▸ Problem set:
1 > Copy the stretch of the induction well logging passage from "Electrical conductivity (or" through "of such formations.", keeping every word unchanged.
2 > Extend the passage on electromagnetic induction well logging, picking up right after its final sentence.

▸ Excerpt to read:
Field of the Invention
The invention relates generally to the field of multiaxial electromagnetic induction well logging instruments and methods. More specifically, the invention relates to using measurements from multiaxial electromagnetic induction well logging instruments to determine the existence and geodetic orientation of fractures in subsurface rock formations.
Background Art
Electromagnetic (EM) based instruments for measuring properties of matter or identifying its composition, for example that of rock formations penetrated by a wellbore, are well known. The values of electrical properties for earth formations have been obtained through the use of electromagnetic induction instruments for over 50 years. EM propagation well logging devices are also well known, and are used for measuring basic parameters such as amplitude and phase shift of EM waves being propagated through a medium (e.g., subsurface rock formations) in order to determine specific properties of the medium (e.g., conductivity and dielectric constant).
Electrical conductivity (or its inverse, resistivity) is an important property of subsurface rock formations used in geological surveys and prospecting for oil, gas, and water because many minerals, and more particularly hydrocarbons, are less conductive than common porous sedimentary rocks that are typically saturated with water. Thus, a measure of the conductivity is often a guide to the presence and amount of oil, gas, or water in a particular formation. Induction logging methods are based on the principle that time varying electric currents passed through a wire coil or loop, due to the corresponding time varying magnetic flux induced, induce electric currents in rock formations in relation to the electrical conductivity of such formations.
EM propagation well logging instruments generally use multiple longitudinally-spaced transmitter antennas operating at one or more frequencies and a plurality of longitudinally spaced receivers or pairs thereof. An EM wave is propagated from the transmitter antenna into the formation in the vicinity of the wellbore in which the instrument is disposed. The EM wave is detected at the receiver antenna(s). A plurality of parameters of interest can be determined by combining the basic measurements of phase and amplitude of the wave as it is detected with reference to the transmitted EM wave. Such parameters include the resistivity, dielectric constant and porosity (fractional volume of pore space) of the formation as well as, for example, the extent to which the fluid within the borehole migrates into the earth formation.
The transmitter antennas on induction well logging instruments generate a time-varying magnetic field when a time-varying electric current is applied to them. The time-varying magnetic field induces eddy currents in the surrounding earth formations. The eddy currents induce voltage signals in the receiver antennas, which are then measured. The magnitude of the in phase and quadrature components of the induced voltage signals varies in accordance with the formation properties such as those described above. The formation properties can thus be determined from measurements of the components of the induced voltage signals.

▸ Stored records:
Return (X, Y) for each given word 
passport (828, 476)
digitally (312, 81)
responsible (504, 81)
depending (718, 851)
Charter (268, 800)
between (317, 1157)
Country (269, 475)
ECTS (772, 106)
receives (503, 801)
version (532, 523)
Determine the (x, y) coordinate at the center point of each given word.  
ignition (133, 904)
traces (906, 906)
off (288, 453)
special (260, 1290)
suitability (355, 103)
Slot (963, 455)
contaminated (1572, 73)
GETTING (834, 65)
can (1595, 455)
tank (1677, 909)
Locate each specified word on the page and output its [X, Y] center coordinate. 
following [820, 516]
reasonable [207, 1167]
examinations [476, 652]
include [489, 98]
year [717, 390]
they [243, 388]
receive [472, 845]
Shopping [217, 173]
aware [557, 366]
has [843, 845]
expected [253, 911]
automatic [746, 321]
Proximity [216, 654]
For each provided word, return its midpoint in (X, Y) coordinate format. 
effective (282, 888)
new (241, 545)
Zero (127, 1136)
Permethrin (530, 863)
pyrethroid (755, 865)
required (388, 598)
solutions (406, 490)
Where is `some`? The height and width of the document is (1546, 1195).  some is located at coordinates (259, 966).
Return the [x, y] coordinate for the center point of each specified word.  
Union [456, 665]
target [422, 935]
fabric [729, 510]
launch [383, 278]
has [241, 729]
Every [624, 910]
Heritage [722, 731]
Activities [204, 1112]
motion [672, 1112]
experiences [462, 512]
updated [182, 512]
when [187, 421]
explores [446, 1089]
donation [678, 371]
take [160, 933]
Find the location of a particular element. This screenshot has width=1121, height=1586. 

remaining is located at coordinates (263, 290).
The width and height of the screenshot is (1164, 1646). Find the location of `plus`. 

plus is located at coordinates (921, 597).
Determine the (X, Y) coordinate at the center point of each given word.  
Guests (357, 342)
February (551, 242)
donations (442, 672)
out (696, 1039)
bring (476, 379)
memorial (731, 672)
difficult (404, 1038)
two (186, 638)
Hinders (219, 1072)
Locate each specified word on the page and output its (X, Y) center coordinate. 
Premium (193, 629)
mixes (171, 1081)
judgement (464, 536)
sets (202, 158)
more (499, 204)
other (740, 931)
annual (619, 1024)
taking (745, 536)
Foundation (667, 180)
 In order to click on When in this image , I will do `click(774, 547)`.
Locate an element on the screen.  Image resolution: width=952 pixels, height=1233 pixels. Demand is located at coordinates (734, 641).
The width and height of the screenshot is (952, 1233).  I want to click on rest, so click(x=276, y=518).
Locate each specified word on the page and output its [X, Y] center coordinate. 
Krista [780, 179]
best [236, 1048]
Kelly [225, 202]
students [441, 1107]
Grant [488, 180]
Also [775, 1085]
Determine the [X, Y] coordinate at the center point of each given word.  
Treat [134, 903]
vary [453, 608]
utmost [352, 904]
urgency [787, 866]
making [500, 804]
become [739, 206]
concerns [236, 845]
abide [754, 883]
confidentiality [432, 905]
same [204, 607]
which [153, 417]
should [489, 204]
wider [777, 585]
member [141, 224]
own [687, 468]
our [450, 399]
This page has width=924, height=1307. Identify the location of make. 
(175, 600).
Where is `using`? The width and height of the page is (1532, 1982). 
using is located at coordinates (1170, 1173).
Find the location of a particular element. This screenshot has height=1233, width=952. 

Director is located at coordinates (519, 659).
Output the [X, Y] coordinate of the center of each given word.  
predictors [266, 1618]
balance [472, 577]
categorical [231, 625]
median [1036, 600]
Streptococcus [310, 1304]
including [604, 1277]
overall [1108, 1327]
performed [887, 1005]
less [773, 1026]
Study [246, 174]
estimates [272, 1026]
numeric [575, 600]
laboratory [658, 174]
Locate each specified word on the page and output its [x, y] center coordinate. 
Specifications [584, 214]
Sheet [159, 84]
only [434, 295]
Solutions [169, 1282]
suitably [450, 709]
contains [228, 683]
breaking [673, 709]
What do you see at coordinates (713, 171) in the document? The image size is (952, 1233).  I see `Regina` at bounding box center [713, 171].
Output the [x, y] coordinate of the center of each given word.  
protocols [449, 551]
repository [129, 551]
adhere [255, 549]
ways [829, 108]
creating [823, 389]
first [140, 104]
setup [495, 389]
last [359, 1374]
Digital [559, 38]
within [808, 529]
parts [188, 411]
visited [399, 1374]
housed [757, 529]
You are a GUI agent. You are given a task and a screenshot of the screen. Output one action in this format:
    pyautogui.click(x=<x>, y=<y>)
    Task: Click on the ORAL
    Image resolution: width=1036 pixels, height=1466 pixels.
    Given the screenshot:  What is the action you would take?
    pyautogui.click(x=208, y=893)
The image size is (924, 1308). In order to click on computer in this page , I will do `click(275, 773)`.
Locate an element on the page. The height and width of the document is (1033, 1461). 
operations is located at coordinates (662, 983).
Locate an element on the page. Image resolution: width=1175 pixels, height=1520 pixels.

▸ Set of answers:
1 >
Electrical conductivity (or its inverse, resistivity) is an important property of subsurface rock formations used in geological surveys and prospecting for oil, gas, and water because many minerals, and more particularly hydrocarbons, are less conductive than common porous sedimentary rocks that are typically saturated with water. Thus, a measure of the conductivity is often a guide to the presence and amount of oil, gas, or water in a particular formation. Induction logging methods are based on the principle that time varying electric currents passed through a wire coil or loop, due to the corresponding time varying magnetic flux induced, induce electric currents in rock formations in relation to the electrical conductivity of such formations.

2 >
Conventional (uniaxial) induction well logging antennas consist of wire coils or solenoids mounted on the instruments with their longitudinal axes (and thus their magnetic dipole moments) parallel to the instrument's central or longitudinal axis. Therefore, the magnetic field induced by passing electric current through such a transmitter coil is also parallel to the central axis of the instrument (which is substantially parallel to the axis of the wellbore). The corresponding induced eddy currents typically flow in loops lying in planes perpendicular to the instrument axis (and thus the wellbore axis).
The response of the described induction logging instruments, when analyzing thinly stratified earth formations, strongly depends on the conductivity of formation layers (strata) oriented parallel to the flow of the eddy currents. Nonconductive layers interleaved within the conductive layers will not contribute substantially to the measured response of the instrument and therefore their contributions to the measured signals will be substantially masked by the conductive layers' response. Accordingly, the nonconductive layers are not detected by typical uniaxial induction well logging instruments when the thicknesses of the interleaved conductive and non-conductive layers are substantially smaller than the axial resolution of the instrument (generally related to the longitudinal spacing between the transmitter and receiver antennas).
Many earth formations consist of conductive layers with non-conductive layers interleaved between them as described above, wherein the layer thicknesses are substantially smaller than the axial resolution of the instrument. The non-conductive layers may be, for example, hydrocarbons disposed in the pore spaces of a porous, permeable rock formation layer. Thus conventional induction well logging instruments are of limited use for the analysis of thinly stratified formations.
Solutions have been proposed to detect nonconductive layers located within conductive layers in thinly stratified rock formations. For example, U.S. Pat. No. 5,781,436 describes a method that consists of selectively passing an alternating current through a plurality of EM induction transmitter coils inserted into the well with at least one coil having its longitudinal axis oriented differently from the axis orientation of the other transmitter coils.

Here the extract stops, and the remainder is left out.